----- READING TEXT -----

In the past year, the NIFTY index (and many funds alongside it) has barely moved, hovering around zero or even negative returns. In such a sideways market, the question of opportunity cost looms large. Many investors find themselves wondering wouldn’t fixed-return instruments have been better? But is that really wise? Because while the index stayed stuck, specific stocks quietly delivered solid gains. Which brings us to the more important question – Is this the right time for selective stock picking, and more specifically, momentum plays?
Why Momentum matters
Stocks don’t move in straight lines. They rally on market sentiment, bursts of positive news, liquidity shifts, and of course the moves of FIIs, DIIs, and large institutional traders.
Warren Buffett’s classic advice is to “be fearful when others are greedy and greedy when others are fearful.” While that works beautifully in extreme euphoria or panic, in balanced markets I prefer a different approach – ride the tide, don’t be a contrarian. When big money flows into a sector or stock, the probability of momentum continuing is higher, and fighting against it can prove to be costly.
Range-based movements
In a sideways market, many stocks oscillate within a range for months. No big breakouts, no collapses, but just opportunities hidden in short-term momentum bursts. These “mini-trends” give disciplined investors entry points, provided they respect the technical setup. Take for example the following stock trend. The duration spans across multiple months, and still there aren’t any major breakouts. But it still gives entry opportunities when the stock is gaining short-term momentum bursts.

-----

[BRIEF]: Decide whether each statement below agrees with the text above on momentum investing, and answer yes or no with the exact words from the text that settle it. 1. Over the past year, the NIFTY index rose sharply. 2. In balanced markets, the writer prefers to ride the tide rather than be a contrarian. 3. Stocks usually move in straight lines.

----- INFORMATION SUPPLIED -----

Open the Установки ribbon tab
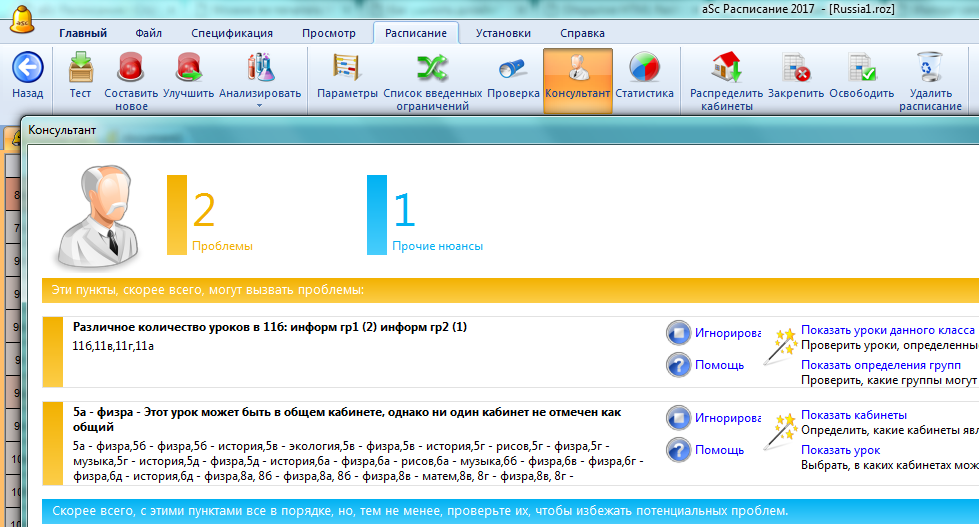This screenshot has height=527, width=979. [x=502, y=33]
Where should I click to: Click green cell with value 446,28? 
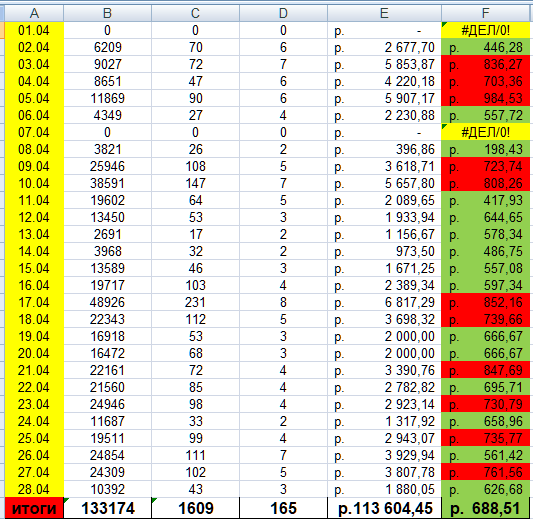(485, 47)
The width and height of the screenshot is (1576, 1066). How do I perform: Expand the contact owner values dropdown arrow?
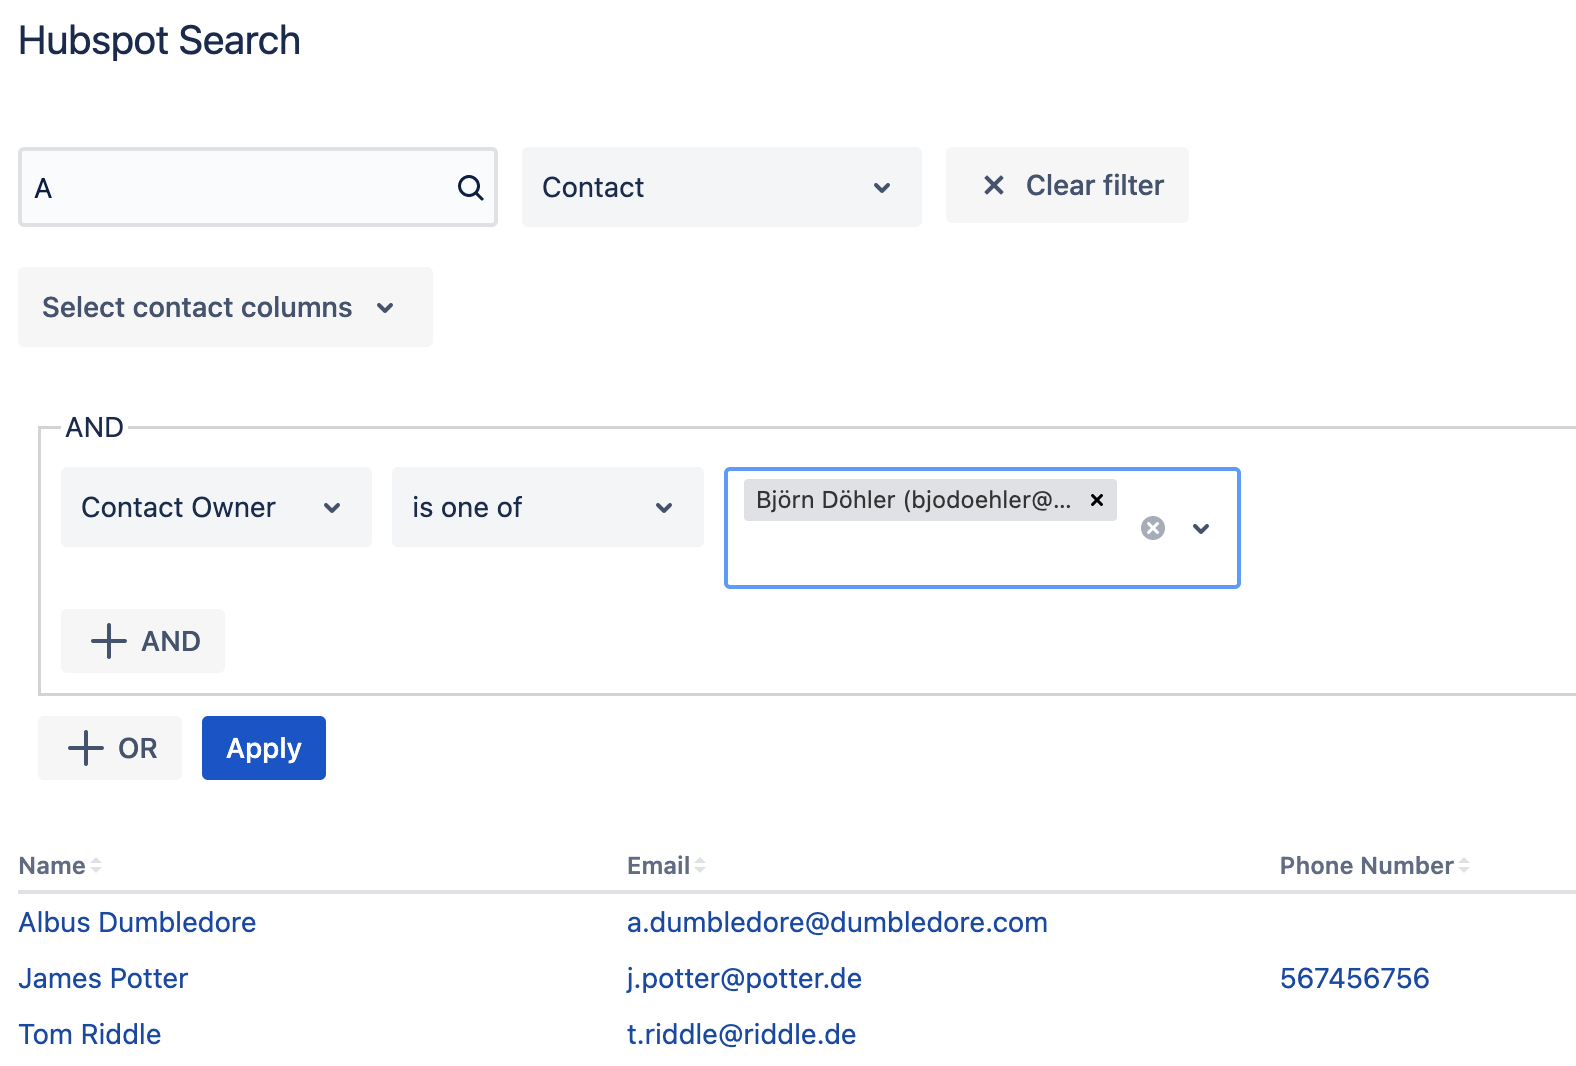click(x=1201, y=528)
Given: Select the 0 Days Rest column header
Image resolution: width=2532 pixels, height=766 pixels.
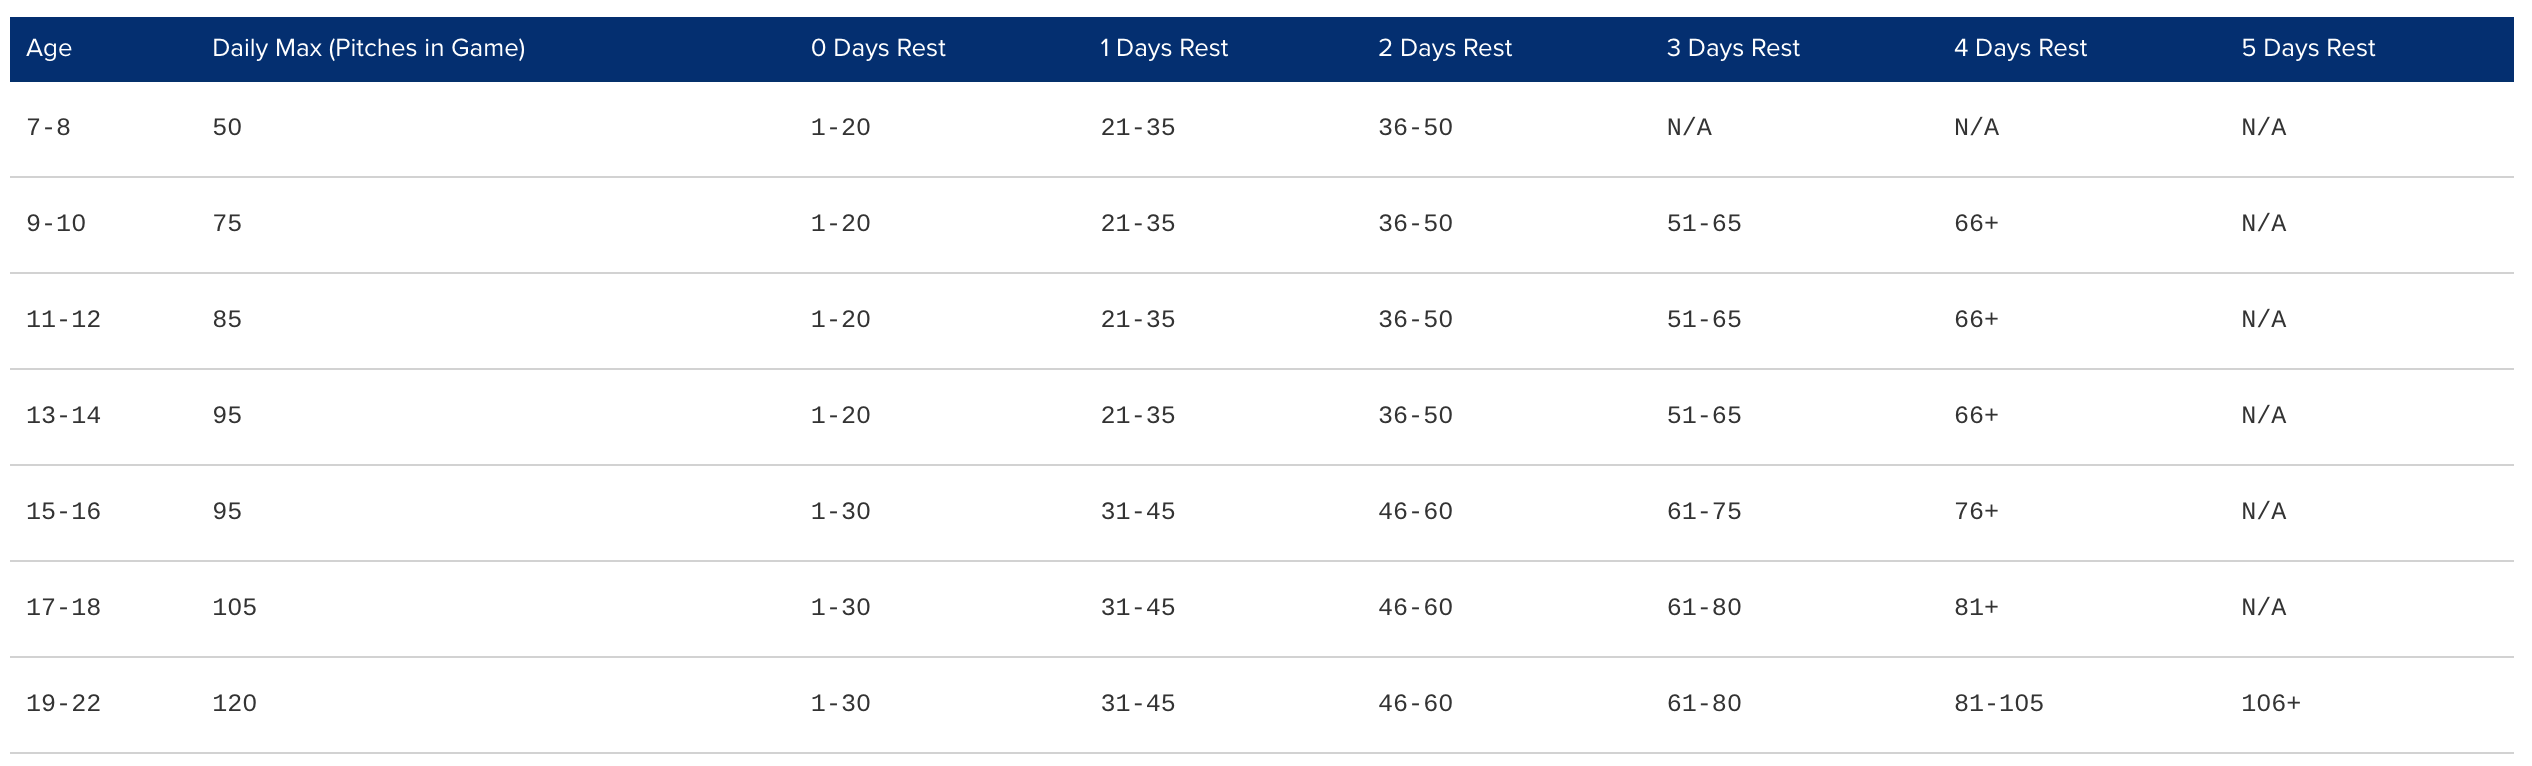Looking at the screenshot, I should click(877, 48).
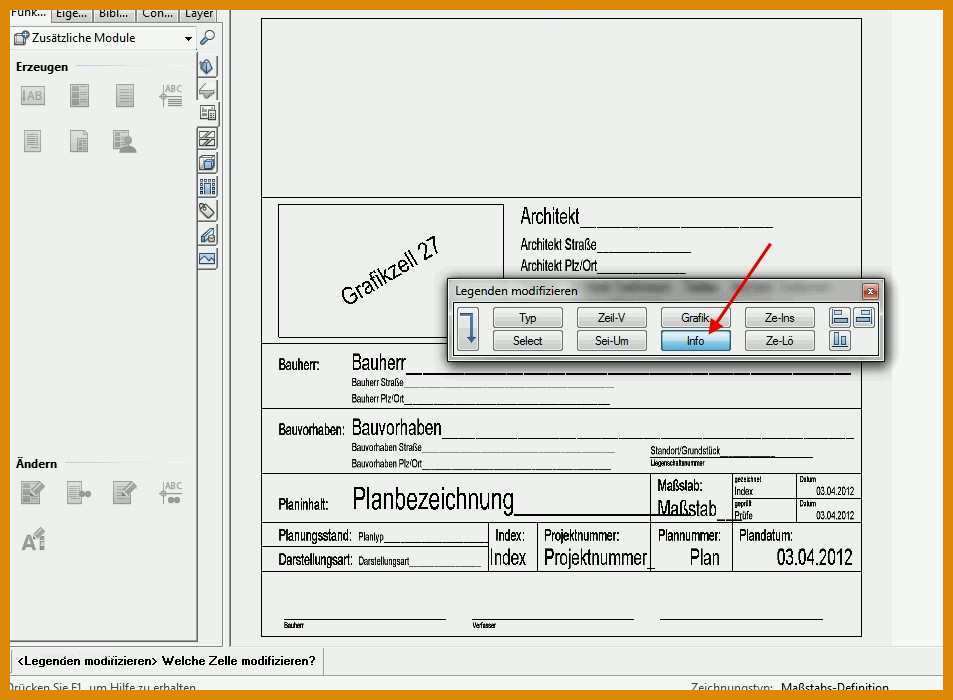Open the Eige... properties tab
The width and height of the screenshot is (953, 700).
(x=71, y=13)
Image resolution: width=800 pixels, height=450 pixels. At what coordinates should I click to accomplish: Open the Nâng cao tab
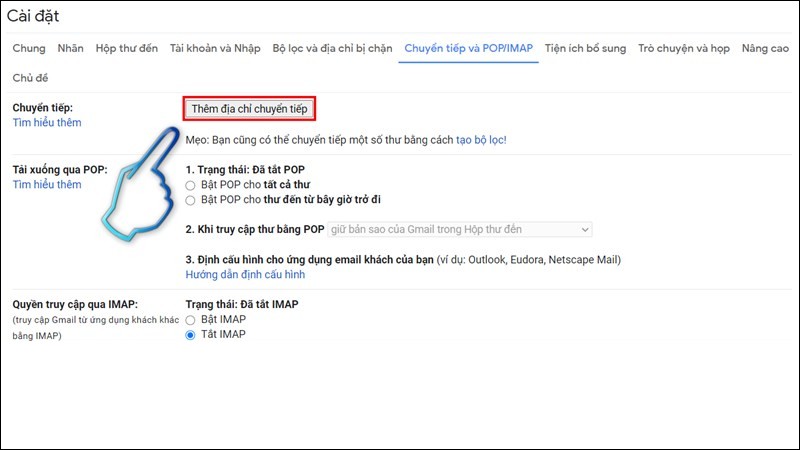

-----

[ANSWER FOR THE TASK]:
1. No: "the NIFTY index (and many funds alongside it) has barely moved, hovering around zero or even negative returns"
2. Yes: "in balanced markets I prefer a different approach – ride the tide, don’t be a contrarian"
3. No: "Stocks don’t move in straight lines."